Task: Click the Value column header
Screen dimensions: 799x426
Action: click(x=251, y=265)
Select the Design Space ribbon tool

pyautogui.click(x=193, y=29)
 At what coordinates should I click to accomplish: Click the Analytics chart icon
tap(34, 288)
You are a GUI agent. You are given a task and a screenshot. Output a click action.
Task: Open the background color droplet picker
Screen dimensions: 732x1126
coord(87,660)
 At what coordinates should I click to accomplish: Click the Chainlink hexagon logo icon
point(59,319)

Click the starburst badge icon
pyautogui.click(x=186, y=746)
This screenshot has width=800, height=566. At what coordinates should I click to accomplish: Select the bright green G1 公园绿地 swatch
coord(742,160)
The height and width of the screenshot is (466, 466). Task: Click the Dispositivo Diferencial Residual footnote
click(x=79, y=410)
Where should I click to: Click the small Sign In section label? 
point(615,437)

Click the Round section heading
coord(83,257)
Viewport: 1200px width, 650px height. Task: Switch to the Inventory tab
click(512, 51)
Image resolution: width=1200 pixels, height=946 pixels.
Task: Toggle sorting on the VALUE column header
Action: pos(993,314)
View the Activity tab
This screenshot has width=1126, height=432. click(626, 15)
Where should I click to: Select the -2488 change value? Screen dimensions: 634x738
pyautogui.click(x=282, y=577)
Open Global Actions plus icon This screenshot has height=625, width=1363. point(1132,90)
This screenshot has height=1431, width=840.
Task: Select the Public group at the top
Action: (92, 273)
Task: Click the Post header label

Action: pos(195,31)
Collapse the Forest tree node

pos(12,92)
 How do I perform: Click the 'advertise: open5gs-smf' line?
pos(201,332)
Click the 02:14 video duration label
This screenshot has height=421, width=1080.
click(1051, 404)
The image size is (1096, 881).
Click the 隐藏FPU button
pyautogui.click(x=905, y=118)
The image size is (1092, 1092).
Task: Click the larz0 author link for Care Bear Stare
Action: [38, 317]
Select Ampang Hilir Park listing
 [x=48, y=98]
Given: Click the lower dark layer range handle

Exercise.
Once more, print every line of the material exactly.

Task response.
Task: Click the Value column header
Screen dimensions: 799x426
Action: click(x=251, y=265)
Select the Design Space ribbon tool

pyautogui.click(x=193, y=29)
 At what coordinates should I click to accomplish: Click the Analytics chart icon
tap(34, 288)
You are a GUI agent. You are given a task and a screenshot. Output a click action.
Task: Open the background color droplet picker
Screen dimensions: 732x1126
coord(87,660)
 At what coordinates should I click to accomplish: Click the Chainlink hexagon logo icon
point(59,319)

Click the starburst badge icon
pyautogui.click(x=186, y=746)
This screenshot has width=800, height=566. At what coordinates should I click to accomplish: Select the bright green G1 公园绿地 swatch
coord(742,160)
The height and width of the screenshot is (466, 466). Task: Click the Dispositivo Diferencial Residual footnote
click(x=79, y=410)
Where should I click to: Click the small Sign In section label? 
point(615,437)

Click the Round section heading
coord(83,257)
Viewport: 1200px width, 650px height. Task: Switch to the Inventory tab
click(512, 51)
Image resolution: width=1200 pixels, height=946 pixels.
Task: Toggle sorting on the VALUE column header
Action: pos(993,314)
View the Activity tab
This screenshot has width=1126, height=432. click(626, 15)
Where should I click to: Select the -2488 change value? Screen dimensions: 634x738
pyautogui.click(x=282, y=577)
Open Global Actions plus icon This screenshot has height=625, width=1363. point(1132,90)
This screenshot has height=1431, width=840.
Task: Select the Public group at the top
Action: (92, 273)
Task: Click the Post header label

Action: pos(195,31)
Collapse the Forest tree node

pos(12,92)
 How do I perform: Click the 'advertise: open5gs-smf' line?
pos(201,332)
Click the 02:14 video duration label
This screenshot has height=421, width=1080.
click(1051, 404)
The image size is (1096, 881).
Click the 隐藏FPU button
pyautogui.click(x=905, y=118)
The image size is (1092, 1092).
Task: Click the larz0 author link for Care Bear Stare
Action: [38, 317]
Select Ampang Hilir Park listing
 [x=48, y=98]
Given: Click the lower dark layer range handle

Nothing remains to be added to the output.